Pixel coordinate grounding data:

□ □ □ □

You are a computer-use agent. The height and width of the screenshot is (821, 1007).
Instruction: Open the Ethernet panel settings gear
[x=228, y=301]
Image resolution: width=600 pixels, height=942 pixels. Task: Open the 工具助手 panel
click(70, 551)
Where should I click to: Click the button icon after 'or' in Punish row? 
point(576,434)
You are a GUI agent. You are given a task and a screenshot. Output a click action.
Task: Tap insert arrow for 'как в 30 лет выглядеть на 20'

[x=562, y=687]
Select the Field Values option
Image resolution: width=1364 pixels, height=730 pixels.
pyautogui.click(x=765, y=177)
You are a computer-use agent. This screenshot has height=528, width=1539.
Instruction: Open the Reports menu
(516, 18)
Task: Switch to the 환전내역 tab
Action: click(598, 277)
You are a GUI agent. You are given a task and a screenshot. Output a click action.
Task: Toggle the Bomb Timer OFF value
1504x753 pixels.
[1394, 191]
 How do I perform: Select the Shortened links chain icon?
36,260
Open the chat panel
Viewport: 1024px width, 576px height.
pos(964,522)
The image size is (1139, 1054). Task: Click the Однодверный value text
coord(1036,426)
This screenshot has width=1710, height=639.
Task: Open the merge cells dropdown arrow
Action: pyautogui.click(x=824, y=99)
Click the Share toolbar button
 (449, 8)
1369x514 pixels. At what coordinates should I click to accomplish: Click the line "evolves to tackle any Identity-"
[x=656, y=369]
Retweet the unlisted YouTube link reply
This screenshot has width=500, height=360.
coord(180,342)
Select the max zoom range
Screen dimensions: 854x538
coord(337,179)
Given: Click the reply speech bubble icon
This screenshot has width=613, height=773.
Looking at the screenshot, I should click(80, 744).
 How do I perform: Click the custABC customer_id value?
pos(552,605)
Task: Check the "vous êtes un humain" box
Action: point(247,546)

□ □ □ □

ABOUT THIS EXERCISE: All the lines that hold the word "agent" must appear in the answer, copied from the records.

REPLY:
You are a computer-use agent. The height and width of the screenshot is (821, 1007).
You are a GUI agent. You are given a task and a screenshot. Output a click action.
You are a computer-use agent. This screenshot has height=528, width=1539.
You are a GUI agent. You are given a task and a screenshot. Output a click action.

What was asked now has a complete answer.